==== RECORDS SHOWN

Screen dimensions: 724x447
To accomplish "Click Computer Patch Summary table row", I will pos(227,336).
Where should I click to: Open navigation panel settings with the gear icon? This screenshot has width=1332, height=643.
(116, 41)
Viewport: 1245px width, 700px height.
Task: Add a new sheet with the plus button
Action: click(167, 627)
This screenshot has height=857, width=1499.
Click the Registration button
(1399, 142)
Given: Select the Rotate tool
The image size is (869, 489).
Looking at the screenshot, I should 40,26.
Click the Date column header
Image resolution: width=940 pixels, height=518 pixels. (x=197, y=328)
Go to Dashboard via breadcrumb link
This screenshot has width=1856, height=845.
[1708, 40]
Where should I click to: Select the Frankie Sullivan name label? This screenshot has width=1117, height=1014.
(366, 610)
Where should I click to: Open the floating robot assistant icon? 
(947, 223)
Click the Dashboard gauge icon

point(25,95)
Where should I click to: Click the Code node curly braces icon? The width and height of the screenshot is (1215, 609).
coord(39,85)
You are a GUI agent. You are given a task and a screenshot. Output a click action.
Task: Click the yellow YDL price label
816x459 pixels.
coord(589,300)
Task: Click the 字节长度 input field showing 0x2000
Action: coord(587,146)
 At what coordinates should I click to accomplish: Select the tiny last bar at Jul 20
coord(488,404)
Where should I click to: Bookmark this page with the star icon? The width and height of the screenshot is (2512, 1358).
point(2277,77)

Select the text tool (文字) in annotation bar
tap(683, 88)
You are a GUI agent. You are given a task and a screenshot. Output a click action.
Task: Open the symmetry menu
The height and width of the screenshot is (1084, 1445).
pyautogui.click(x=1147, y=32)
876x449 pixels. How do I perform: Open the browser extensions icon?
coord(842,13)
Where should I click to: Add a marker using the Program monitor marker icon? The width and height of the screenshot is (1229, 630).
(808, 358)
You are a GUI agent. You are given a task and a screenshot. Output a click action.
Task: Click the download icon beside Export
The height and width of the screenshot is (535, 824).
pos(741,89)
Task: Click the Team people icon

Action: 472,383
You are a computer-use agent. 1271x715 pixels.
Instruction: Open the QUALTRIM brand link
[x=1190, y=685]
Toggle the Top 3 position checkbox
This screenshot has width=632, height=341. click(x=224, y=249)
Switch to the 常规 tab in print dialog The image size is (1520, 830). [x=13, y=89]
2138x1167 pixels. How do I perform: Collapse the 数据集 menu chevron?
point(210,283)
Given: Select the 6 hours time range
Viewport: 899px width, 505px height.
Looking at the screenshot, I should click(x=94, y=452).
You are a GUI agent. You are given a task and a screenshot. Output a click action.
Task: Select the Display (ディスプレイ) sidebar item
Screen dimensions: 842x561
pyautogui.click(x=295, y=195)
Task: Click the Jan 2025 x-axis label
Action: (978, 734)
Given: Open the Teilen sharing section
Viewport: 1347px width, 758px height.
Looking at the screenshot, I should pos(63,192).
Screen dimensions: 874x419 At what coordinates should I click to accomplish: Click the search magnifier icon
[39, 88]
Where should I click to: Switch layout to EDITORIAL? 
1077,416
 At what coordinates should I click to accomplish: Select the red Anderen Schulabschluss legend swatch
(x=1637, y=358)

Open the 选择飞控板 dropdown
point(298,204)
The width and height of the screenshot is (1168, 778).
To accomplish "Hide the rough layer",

========

PROBLEM. A verbatim transcription of all the entries above is required.

RESPONSE TO THE EXERCISE.
Screen dimensions: 724x447
To accomplish "Click Computer Patch Summary table row", I will pos(227,336).
Where should I click to: Open navigation panel settings with the gear icon? This screenshot has width=1332, height=643.
(116, 41)
Viewport: 1245px width, 700px height.
Task: Add a new sheet with the plus button
Action: click(167, 627)
This screenshot has height=857, width=1499.
Click the Registration button
(1399, 142)
Given: Select the Rotate tool
The image size is (869, 489).
Looking at the screenshot, I should 40,26.
Click the Date column header
Image resolution: width=940 pixels, height=518 pixels. (x=197, y=328)
Go to Dashboard via breadcrumb link
This screenshot has width=1856, height=845.
[1708, 40]
Where should I click to: Select the Frankie Sullivan name label? This screenshot has width=1117, height=1014.
(366, 610)
Where should I click to: Open the floating robot assistant icon? 
(947, 223)
Click the Dashboard gauge icon

point(25,95)
Where should I click to: Click the Code node curly braces icon? The width and height of the screenshot is (1215, 609).
coord(39,85)
You are a GUI agent. You are given a task and a screenshot. Output a click action.
Task: Click the yellow YDL price label
816x459 pixels.
coord(589,300)
Task: Click the 字节长度 input field showing 0x2000
Action: coord(587,146)
 At what coordinates should I click to accomplish: Select the tiny last bar at Jul 20
coord(488,404)
Where should I click to: Bookmark this page with the star icon? The width and height of the screenshot is (2512, 1358).
point(2277,77)

Select the text tool (文字) in annotation bar
tap(683, 88)
You are a GUI agent. You are given a task and a screenshot. Output a click action.
Task: Open the symmetry menu
The height and width of the screenshot is (1084, 1445).
pyautogui.click(x=1147, y=32)
876x449 pixels. How do I perform: Open the browser extensions icon?
coord(842,13)
Where should I click to: Add a marker using the Program monitor marker icon? The width and height of the screenshot is (1229, 630).
(808, 358)
You are a GUI agent. You are given a task and a screenshot. Output a click action.
Task: Click the download icon beside Export
The height and width of the screenshot is (535, 824).
pos(741,89)
Task: Click the Team people icon

Action: 472,383
You are a computer-use agent. 1271x715 pixels.
Instruction: Open the QUALTRIM brand link
[x=1190, y=685]
Toggle the Top 3 position checkbox
This screenshot has width=632, height=341. click(x=224, y=249)
Switch to the 常规 tab in print dialog The image size is (1520, 830). [x=13, y=89]
2138x1167 pixels. How do I perform: Collapse the 数据集 menu chevron?
point(210,283)
Given: Select the 6 hours time range
Viewport: 899px width, 505px height.
Looking at the screenshot, I should click(x=94, y=452).
You are a GUI agent. You are given a task and a screenshot. Output a click action.
Task: Select the Display (ディスプレイ) sidebar item
Screen dimensions: 842x561
pyautogui.click(x=295, y=195)
Task: Click the Jan 2025 x-axis label
Action: (978, 734)
Given: Open the Teilen sharing section
Viewport: 1347px width, 758px height.
Looking at the screenshot, I should pos(63,192).
Screen dimensions: 874x419 At what coordinates should I click to accomplish: Click the search magnifier icon
[39, 88]
Where should I click to: Switch layout to EDITORIAL? 
1077,416
 At what coordinates should I click to accomplish: Select the red Anderen Schulabschluss legend swatch
(x=1637, y=358)

Open the 选择飞控板 dropdown
point(298,204)
The width and height of the screenshot is (1168, 778).
To accomplish "Hide the rough layer",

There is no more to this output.